# Amazing WDW Minecraft server!



## Shir Kahn

I just found this today, so if it's old news to you, sorry!  

mcdisney

Be warned, the video above has some bad language and it's also pretty laggy due to a lot of extra people joining the server just to be on the video.  When I found the video, I knew I had to try this server, found out that the IP is mcmagic.us now, not what they have in the description.  I logged in at the ticket and transportation center and made my way over to the Magic Kingdom.  You actually go through bag check and the ticket gates!  I went into the guest services building and there's a sign there that says "Keys to the Kingdom tour - 9 diamonds.  You must have mumble"  They actually have CMs that do tours!  They have a lot of rides on the server, my favorite is the new Test Track, but Spaceship Earth is a close second.  

All the parks are there, as well as the full monorail lines.  The Contemporary is amazingly well done and I've heard they are mostly finished the Grand Floridian, but I haven't made it over there quite yet.  They've already got the New Fantasyland all set up, with a nice big space for the Minecart ride coming in 2014.  

Every Disney fan that plays Minecraft should give this server a try, it's the best WDW server I've found by far!  I have nothing to do with this server, I'm not any part of the ownership or a CM, I just wanted to give anyone who wasn't aware of the server a heads up!


----------



## Helopoh

mcmagic.us  is the new address to this server.
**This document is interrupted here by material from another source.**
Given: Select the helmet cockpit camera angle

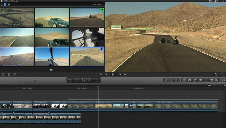Looking at the screenshot, I should pos(87,37).
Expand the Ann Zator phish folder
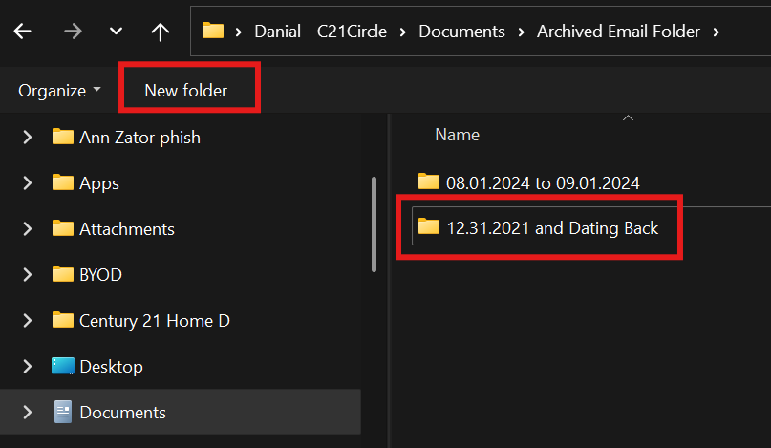Screen dimensions: 771x448 [x=27, y=138]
Its a great place they are literally building the entire of WDW. If you play minecraft you should visit. 

They have a creative I play on c.mcmagic.us   



They do Fantasmic!! HA I love it. 
http://www.youtube.com/watch?v=sxoO39JdNus


----------



## MinnieTwinnie

I totally go on this all the time, it is a really great server, and the community is awesome


----------



## bxccah

That's INCREDIBLE!! Now I'm going to buy minecraft purely for this!


----------



## Oswald lover

Don't you mean mcmagic.us?


----------



## Taytortots

No way. 

I've never seen this before. I'll have to log on and check this out. I'm so excited ! 

*excuse me while I hyperventilate due to excitement*


----------



## serenitygr

questions: I have 2 boys with Ipods and one of them also bought minecraft on x-box. Is this something they could access? If so- how? They don't really know, and I have no idea. I don't even know what "server" means...


----------



## ParrotBill

Hi serenity.  Connecting to a server is a normal part of playing Minecraft.. you either create your own personal world or connect to a shared environment server.  Google this to see how, and yes, if the Xbox or iPod has network acccess they can do this.
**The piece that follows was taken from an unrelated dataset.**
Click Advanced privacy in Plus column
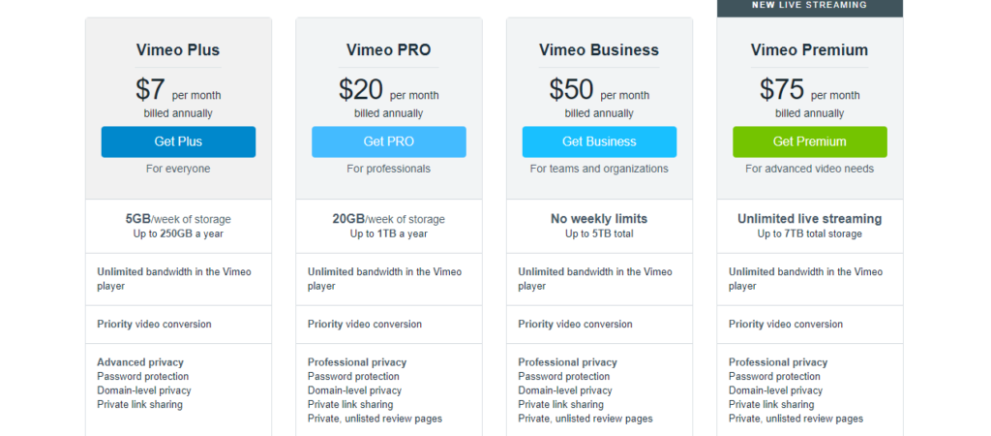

If you don't figure it out, feel free to PM me as a reminder and I will get the specific instructions, umm, err, from my daughter.


----------



## serenitygr

LOL thank you! I will share this with them and see what we can do . You may get a pm from me


----------



## disneygal6568

I am confused. How do I get to play this? I have minecraft for my PC.


----------



## disneygal6568

disneygal6568 said:


> I am confused. How do I get to play this? I have minecraft for my PC.
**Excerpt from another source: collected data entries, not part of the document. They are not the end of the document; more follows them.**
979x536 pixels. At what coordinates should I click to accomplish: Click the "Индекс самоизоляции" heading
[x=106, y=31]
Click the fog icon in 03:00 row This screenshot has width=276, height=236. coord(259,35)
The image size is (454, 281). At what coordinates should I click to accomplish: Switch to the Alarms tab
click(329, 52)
It keeps saying "host unknown" What's the address and what's the name?


----------



## phineasfan100

I play on this server the IP is mcmagic.us. They have a website at mcmagic.info. You need 1.6.2 to play.


----------



## mmdisneylover

Shir Kahn said:


> I just found this today, so if it's old news to you, sorry!
> 
> mcdisney
> 
> Be warned, the video above has some bad language and it's also pretty laggy due to a lot of extra people joining the server just to be on the video.  When I found the video, I knew I had to try this server, found out that the IP is mcmagic.us now, not what they have in the description.  I logged in at the ticket and transportation center and made my way over to the Magic Kingdom.  You actually go through bag check and the ticket gates!  I went into the guest services building and there's a sign there that says "Keys to the Kingdom tour - 9 diamonds.  You must have mumble"  They actually have CMs that do tours!  They have a lot of rides on the server, my favorite is the new Test Track, but Spaceship Earth is a close second.
> 
> All the parks are there, as well as the full monorail lines.  The Contemporary is amazingly well done and I've heard they are mostly finished the Grand Floridian, but I haven't made it over there quite yet.  They've already got the New Fantasyland all set up, with a nice big space for the Minecart ride coming in 2014.
> 
> Every Disney fan that plays Minecraft should give this server a try, it's the best WDW server I've found by far!  I have nothing to do with this server, I'm not any part of the ownership or a CM, I just wanted to give anyone who wasn't aware of the server a heads up!



So I guess you can't get this if you have a Mac or iPad.  Not able to go anywhere.  It just sits there.


----------



## Mama Odie

mmdisneylover said:


> So I guess you can't get this if you have a Mac or iPad.  Not able to go anywhere.  It just sits there.



I don't think you can get on that server via iPad but we access it with our Macs all the time.  Our kids have been loving the nightly fireworks shows. A nice way to "revisit" our favorite places in the parks and relive the Magic.


----------



## puntagordabob

Found one I like even better.... called Mc Parks.... 

Has not only Walt Disney World, but ALSO Universal Orlando's two parks, plus they are building The Disneyland resort.

My favorite area is the Contemporary Resort and the Wilderness Lodge.


main.mcparks.us


----------